> _Work task_: Every line from the one holding "Given: Select the Info profile tab" through the last line of the records must be retyped exactly, and no other line or picture may appear in the copy.

> _The data_:
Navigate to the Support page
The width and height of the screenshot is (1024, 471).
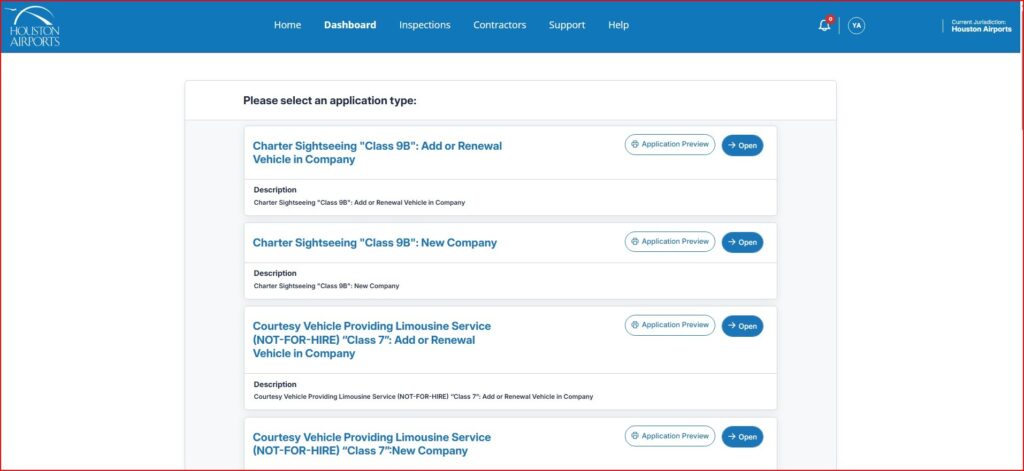[x=567, y=25]
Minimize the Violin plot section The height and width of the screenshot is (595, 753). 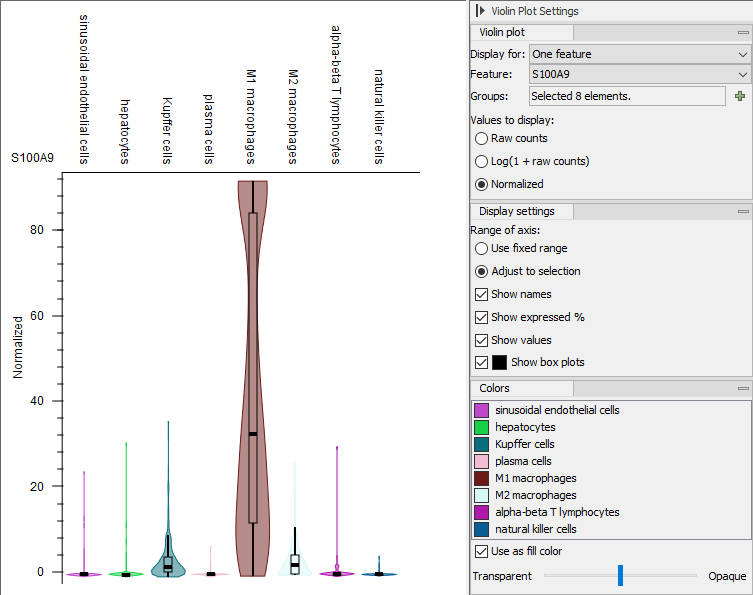pos(742,33)
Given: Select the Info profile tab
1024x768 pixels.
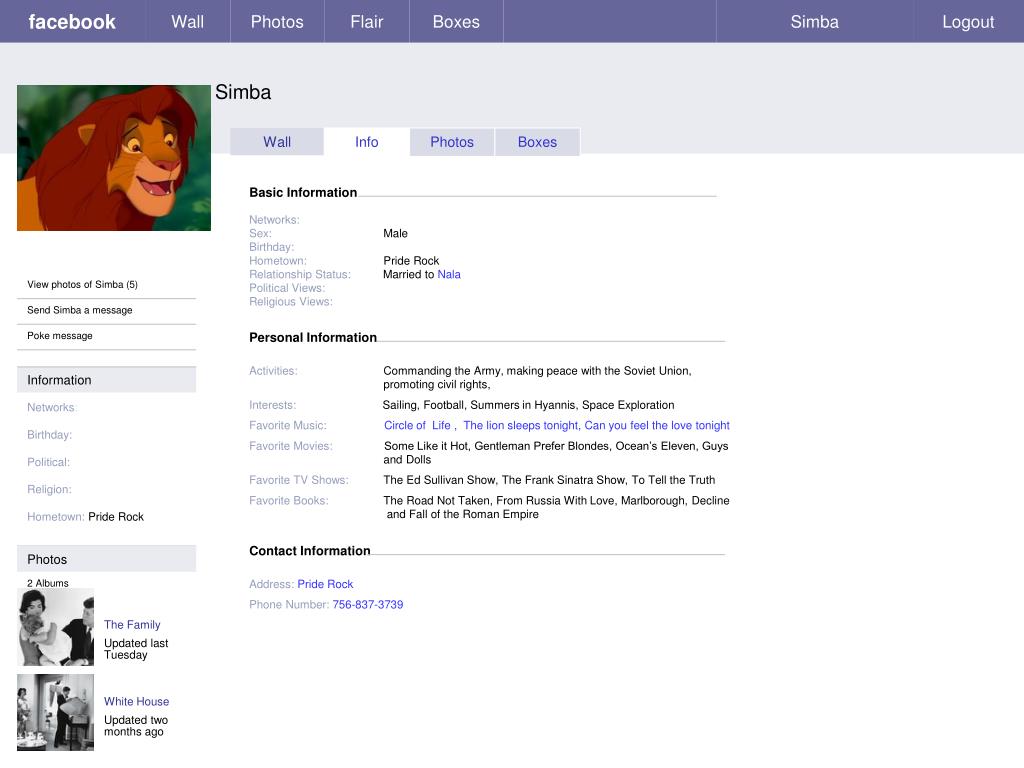Looking at the screenshot, I should [366, 142].
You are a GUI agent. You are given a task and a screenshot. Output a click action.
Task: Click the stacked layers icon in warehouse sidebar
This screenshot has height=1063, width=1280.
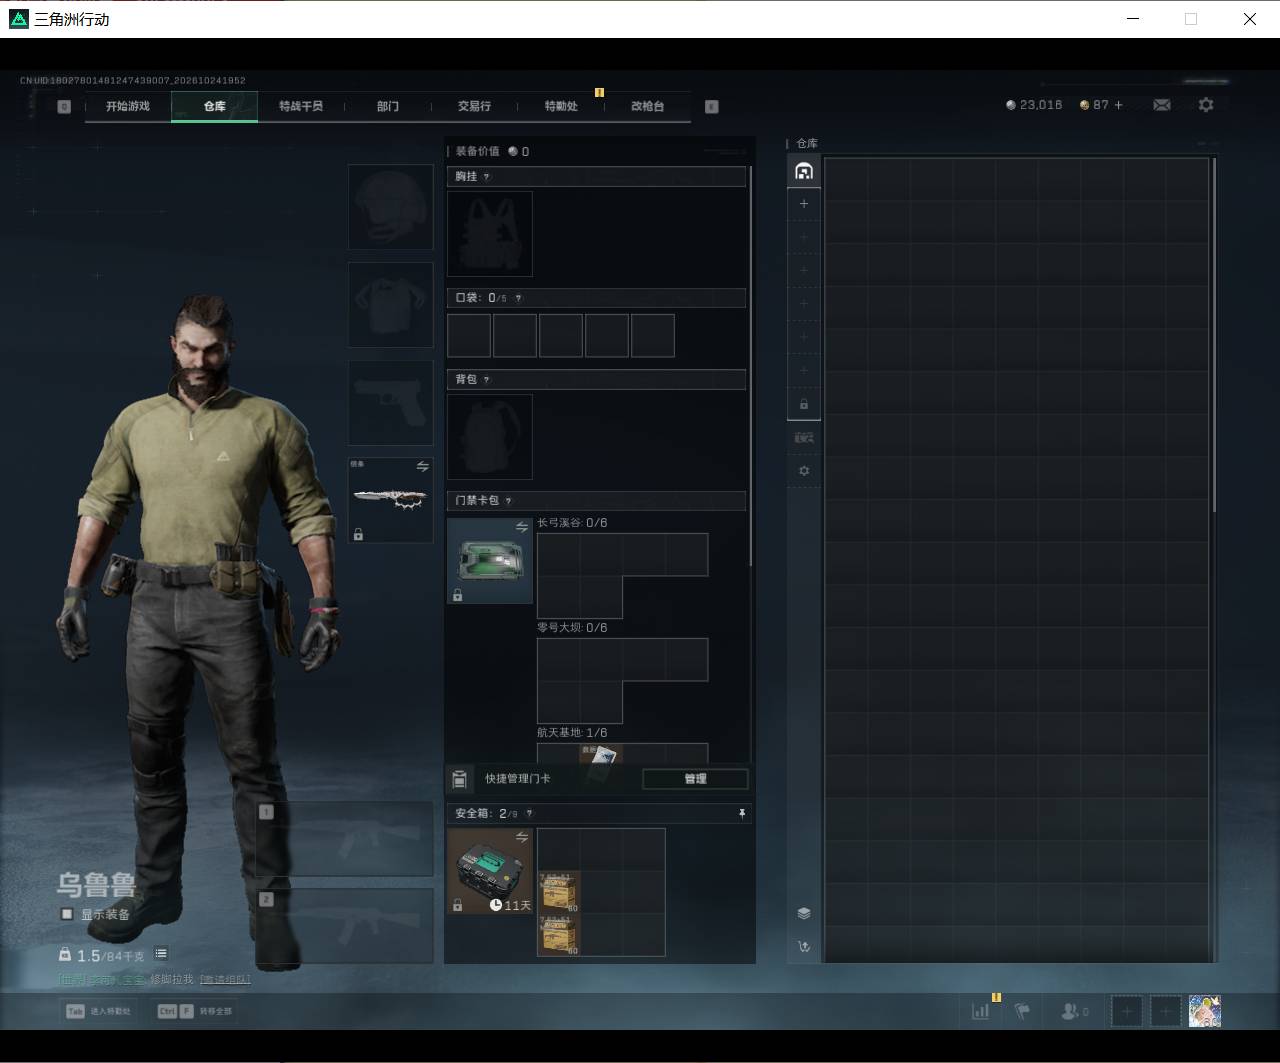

> _Task result_:
Given: Select the Info profile tab
1024x768 pixels.
Looking at the screenshot, I should [366, 142].
You are a GUI agent. You are given a task and a screenshot. Output a click action.
Task: Click the stacked layers icon in warehouse sidebar
This screenshot has height=1063, width=1280.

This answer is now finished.